That's an important point. As mentioned above when @SDGGiesbrecht brought this up, I really think we need this in the standard library:

extension Collection {
    subscript(offset offset: Int) -> Element {
        return self[index(startIndex, offsetBy: offset)]
    }
}

Otherwise, there will always be cases where it's more convenient to use Arrays instead of Strings, just because of the easier syntax.

That's fair. If you care that much about performance, because it's happening suuuuuper often in a loop, then maybe sometimes you want to write it like this. But in that case, it's okay if it needs to be slightly verbose or even outright ugly. That's how someone reading the code knows that it's not semantically perfect (Different types for numbers and characters), but instead just something that happens to be working correctly the way it is written.

The point is this:

It's good that your variant is ugly, because that ugliness communicates something.

That being said, I actually think that the main performance problem here is copying the string from the cString, so maybe it would be helpful to have this:

extension DatabaseDateComponents {
    init?(cString: UnsafePointer<CChar>) {
        self = String.withUnsafeCString(cString) { //allows using the cString as a String without copying it
            guard $0.count >= 5 else {
                return nil
            }

            //... do the other stuff
        }
    }
}

That is incompatible with SE-0213, which states that T(literal) should have the same behavior as constructing the literal when a type is expressible by that literal.

Well spotted point by @michelf. Adding Unicode scalar literal conformance to integer types would either be source breaking or break SE-0213 (or both, I guess).

4 Likes

Wait, you mean UInt8("8") is going to be a compile-time error but not UInt8("88")?

4 Likes

But there might be existing code that's already doing that.

Also, what about this:

UInt8("10")

Why would that be allowed, but

UInt8("9")

not? Very, very confusing.

Edit: @michelf was quicker

It doesn't look like UInt8 conforms to ExpressibleByStringLiteral, which is what I understood 213 to mean.

We're talking conformance to ExpressibleByUnicodeScalarLiteral, which going forward will still be expressible using double quotation marks.

To be explicit, consider:

let x = UInt8("8")
let y = "8" as UInt8

If UInt8 conforms to ExpressibleByUnicodeScalarLiteral, x should be equal to y according to SE-0213.

1 Like

In the long run the plan is it won’t and character literals will separate from string literals apart from the unavoidable let a: String = ‘a’`. This problem will go away compiling Swift 6 and both Int8(“8”) and Int(“88”) will give an error. (String literals will no longer look for ExpressibleByUnicodeScalarLiteral inside the type checker - this change would be internal to the compiler)

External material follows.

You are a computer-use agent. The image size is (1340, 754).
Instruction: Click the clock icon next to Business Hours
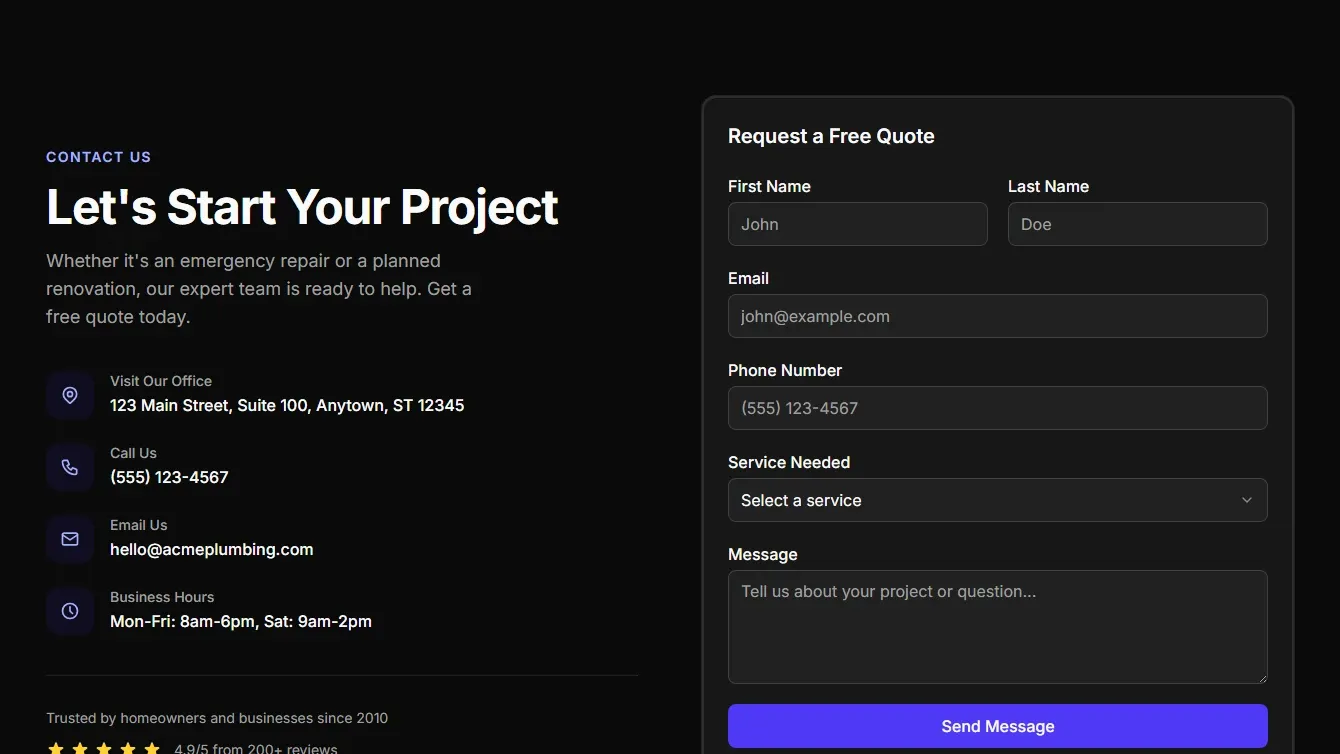tap(70, 611)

Neither the removal of the double quotes nor the removal of these actually useful initializers is part of this proposal, so while it may be somebody's long-term plan it is not the plan of record for Swift.

1 Like

Why? What's wrong with them?

Looks like I need to make a correction Int8(“8”) and Int(“88”) will both work as before this proposal after Swift 6 and they will no longer short-circuit to the ExpressibleByUnicodeScalarLiteral initialiser for single digit literals. Apologies for the mistake.

no, no, no! Please, no one ever do this. Converting bytestrings to String can change the indexing of the bytestring characters, since some of them could be utf8 continuation bytes or form grapheme clusters. (these would not be valid ASCII scalars, but it’s not like CChar knows that.) At the very minimum, use init(decoding:as:) with the Unicode.ASCII codec. It’s disheartening that so many people here who love to trumpet the importance of text encodings pay no heed to them when it actually matters.

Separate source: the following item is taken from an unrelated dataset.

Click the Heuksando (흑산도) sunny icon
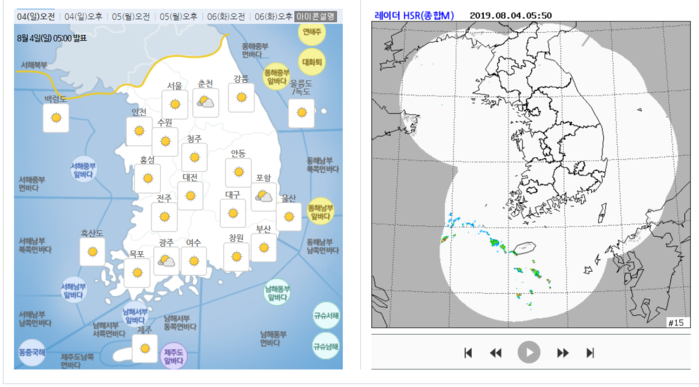Viewport: 699px width, 387px height. 92,252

However, as you’ve already discovered, String is exactly the wrong tool for this job, since it does not vend random access subscripts.

4 Likes

However, according to SE-0213, if an end user adds the conformance, then the compiler should be short circuiting them and might already do so. This would be a very confusing behavior.

Bottom line is that, with the guarantees of backward compatibility and what's already in the standard library, I don't think that integer types can be made to conform to ExpressibleByUnicodeScalarLiteral without producing some really confusing inconsistent emergent behaviors in the standard library.

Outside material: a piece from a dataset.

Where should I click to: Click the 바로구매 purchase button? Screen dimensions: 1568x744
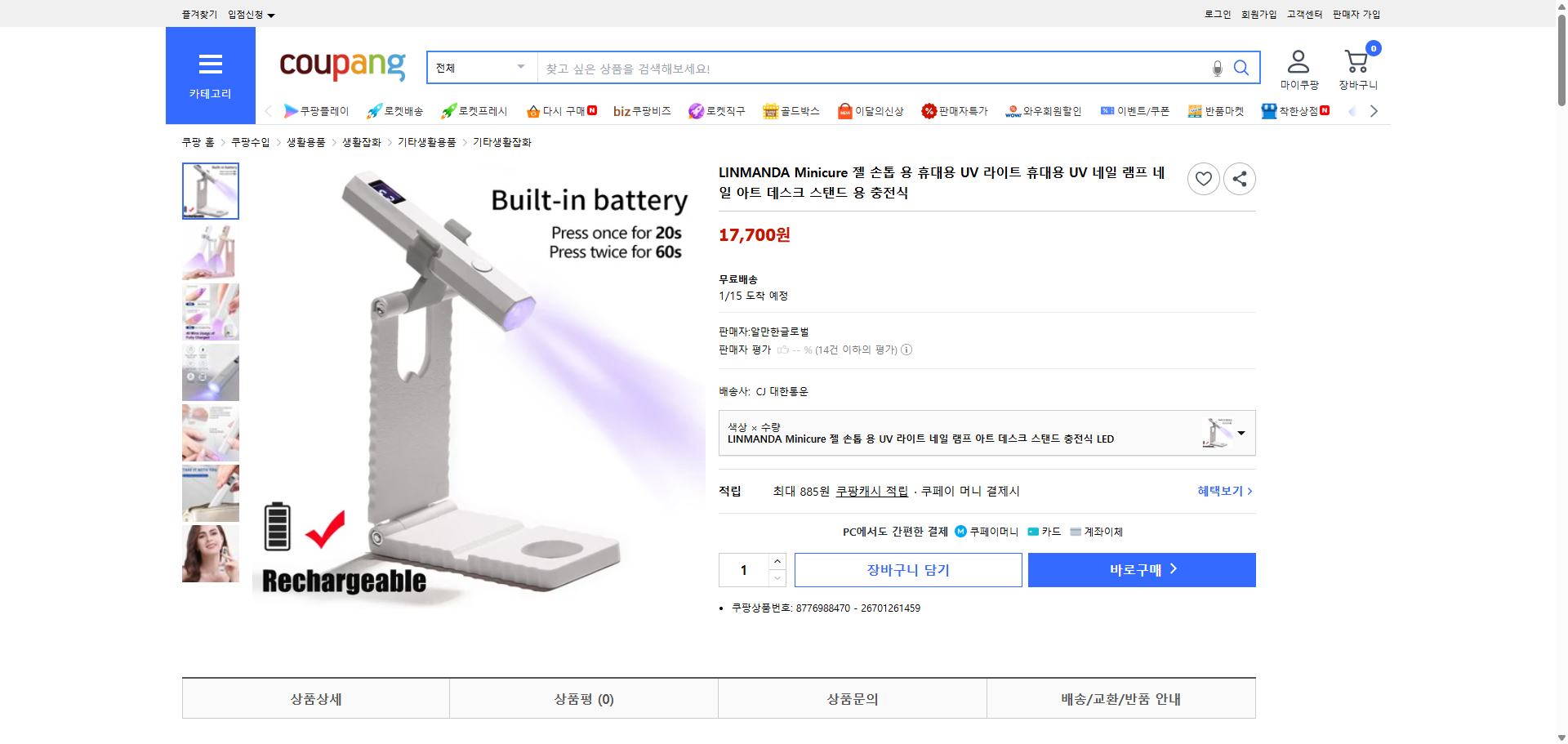1141,569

Since the whole point here is to help users convert ASCII characters to corresponding integer values, adding some convenience at the cost of adding these footguns does not seem wise.

3 Likes

I agree it’s unfortunate which is why the implementation marks it as an error. If I’m honest I don’t know why the compiler takes this route. There is an IntX.init(_ string: String) initialiser in stdlib but it chooses instead to process “88” as an integer literal given half the chance.

It does so because we agreed that it should do so in SE-0213: this is precisely the consequence of proposing to conform an integer to ExpressibleByUnicodeScalarLiteral under those rules, and (besides '1' / '1' and other examples above) another demonstration of why this conformance is unwise.

What this proposal is attempting to state by the conformance is that, semantically, "8" is an accepted literal expression for 56 in all circumstances. The trouble is that, excepting the specific circumstance where you want the ASCII encoding of the character 8, it is not. What the standard library has already included are methods where "8" in fact converts to 8, not 56. By making those conversion initializers unadorned by a label, it has already staked out a claim that in fact that is the usually desired conversion.

5 Likes